Segment Start: Source text

The amygdala—a brain structure enlarged in two-year-old children diagnosed with autism spectrum disorder (ASD)—begins its accelerated growth between six and 12 months of age, suggests a study funded by the National Institutes of Health. The amygdala is involved in processing emotions, such as interpreting facial expressions or feeling afraid when exposed to a threat. The findings indicate that therapies to reduce the symptoms of ASD might have the greatest chance of success if they begin in the first year of life, before the amygdala begins its accelerated growth.
The study included 408 infants, 270 of whom were at higher likelihood of ASD because they had an older sibling with ASD, 109 typically developing infants, and 29 infants with Fragile X syndrome, an inherited form of developmental and intellectual disability. The researchers conducted MRI scans of the children at six, 12, and 24 months of age. They found that the 58 infants who went on to develop ASD had a normal-sized amygdala at six months, but an enlarged amygdala at 12 months and 24 months. Moreover, the faster the rate of amygdala overgrowth, the greater the severity of ASD symptoms at 24 months. The infants with Fragile X syndrome had a distinct pattern of brain growth. They had no differences in amygdala growth but enlargement of another brain structure, the caudate, which was linked to increased repetitive behaviors.
The research team, part of the NIH Autism Centers of Excellence Infant Brain Imaging Study network, was led by Mark Shen, PhD, of the University of North Carolina at Chapel Hill and the Infant Brain Imaging Study. The study appears in the American Journal of Psychiatry. Funding was provided by NIH’s Eunice Kennedy Shriver National Institute of Child Health and Human Development (NICHD), National Institute of Environmental Health Sciences and National Institute of Mental Health.
The authors suggested that difficulty processing sensory information during infancy may stress the amygdala, leading to its overgrowth.

Segment End: Source text
Segment Start: Stored data

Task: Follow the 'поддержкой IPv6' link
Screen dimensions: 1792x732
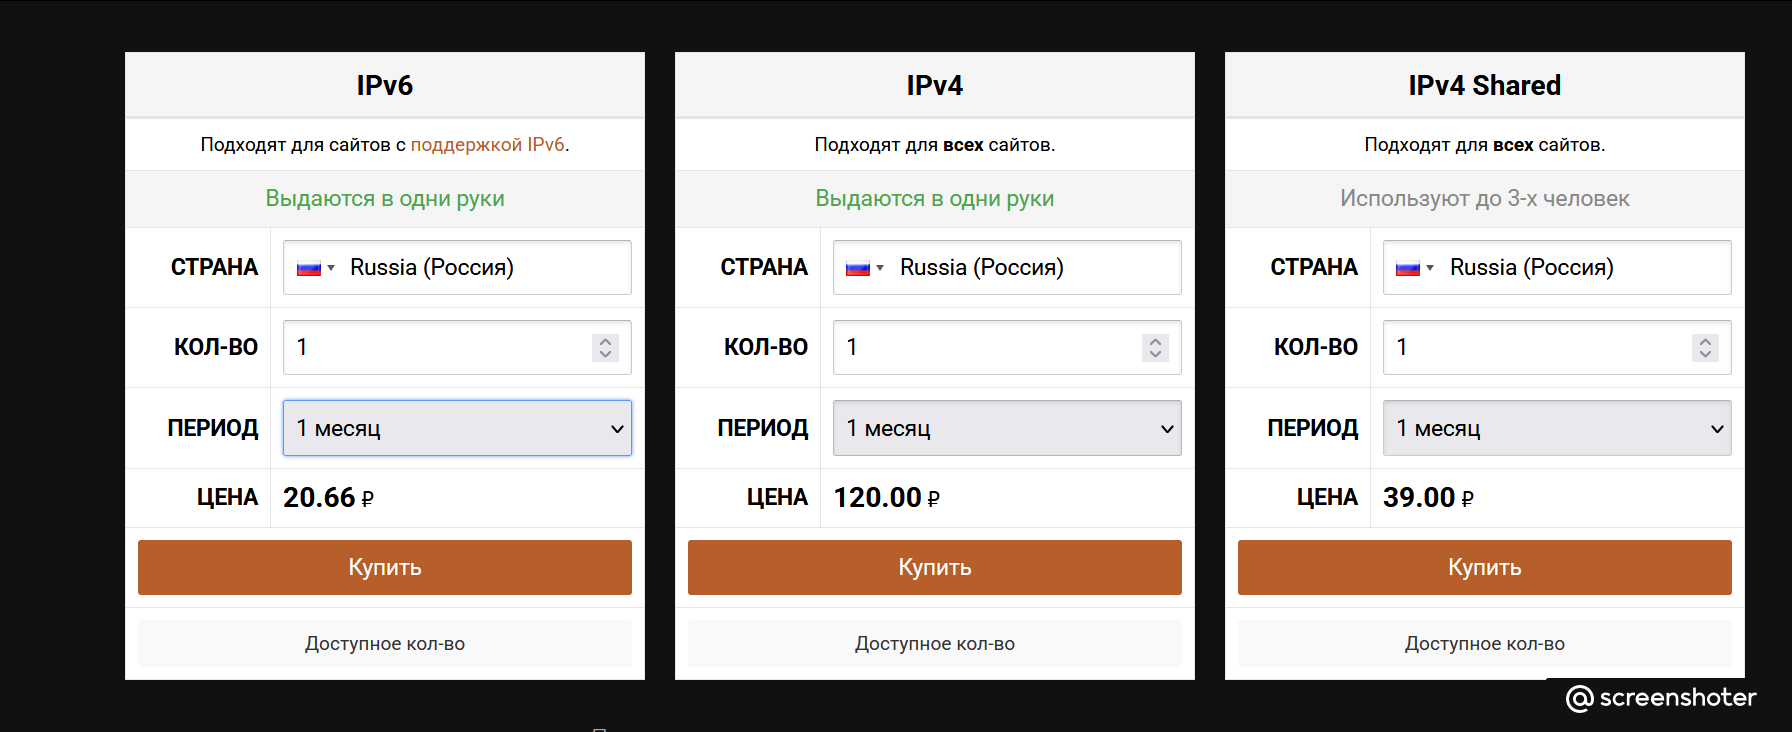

Segment End: Stored data

_Exercise requirements_
- A) Duplicate the part of the text on amygdala growth from "The amygdala—a brain" to "its accelerated growth.".
- B) According to the text on amygdala growth, which National Institutes of Health institutes funded the study?
- C) Summarize the text on amygdala growth in two sentences.

_Results for the exercise_
- A)
The amygdala—a brain structure enlarged in two-year-old children diagnosed with autism spectrum disorder (ASD)—begins its accelerated growth between six and 12 months of age, suggests a study funded by the National Institutes of Health. The amygdala is involved in processing emotions, such as interpreting facial expressions or feeling afraid when exposed to a threat. The findings indicate that therapies to reduce the symptoms of ASD might have the greatest chance of success if they begin in the first year of life, before the amygdala begins its accelerated growth.

- B)
- Eunice Kennedy Shriver National Institute of Child Health and Human Development (NICHD)
- National Institute of Environmental Health Sciences
- National Institute of Mental Health

- C) An NIH-funded study of 408 infants, scanned by MRI at six, 12 and 24 months, found that the infants who went on to develop autism spectrum disorder had a normal-sized amygdala at six months but an enlarged one at 12 and 24 months, and faster overgrowth went with more severe symptoms at 24 months. The findings suggest that therapies to reduce ASD symptoms might work best if they begin in the first year of life, before this accelerated growth starts.